■ Excerpt to read ■
•••••

By Olga Rosales Salinas

My sister was 21 years old when she dropped acid for the first time. She had just graduated college and was celebrating with a few friends. Before this experience, she’d tried less intense hallucinogens, like psilocybin, and had always described the experiences as profound.

“But was it fun?” I would ask. 

“You should try it,” she replied. 

I always knew that hallucinogens weren’t for me. I suffered from panic attacks long before I knew what they were; the last thing I needed to try was a drug that would keep me high and out of control for eight hours at a time. 

The night my sister first tripped on acid, she suffered a psychotic break and was admitted to a hospital under a 5150 hold, a 72-hour observation period for mentally distressed individuals. She was eventually released to my mother, a predominantly Spanish speaking immigrant, who was handed pamphlets by the nursing staff. The pamphlets were written in English, using words like psychosis, schizophrenia and mental distress. She shelved them on the kitchen counter next to utility bills and parking tickets.

•••••

■ Input data ■
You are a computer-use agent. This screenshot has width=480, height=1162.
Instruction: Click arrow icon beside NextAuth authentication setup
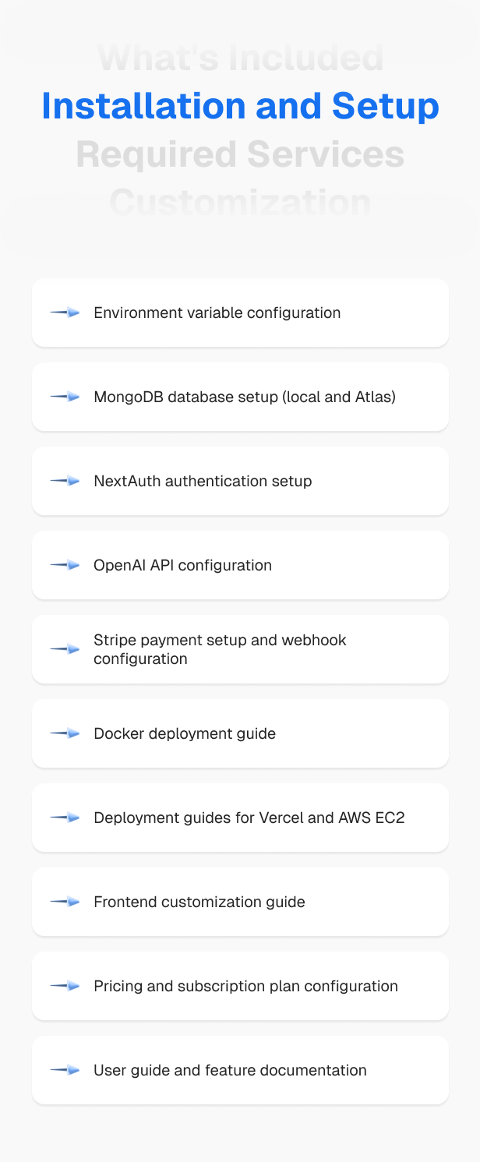coord(65,481)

•••••

■ Questions ■
A. In the essay about the sister's first acid trip, where did the mother put the pamphlets from the nursing staff?
B. Quote the essay about the sister's first acid trip from "My sister was" up to and including "I would ask.".

■ Answers to the problems ■
A. On the kitchen counter next to utility bills and parking tickets.

B.
My sister was 21 years old when she dropped acid for the first time. She had just graduated college and was celebrating with a few friends. Before this experience, she’d tried less intense hallucinogens, like psilocybin, and had always described the experiences as profound.

“But was it fun?” I would ask.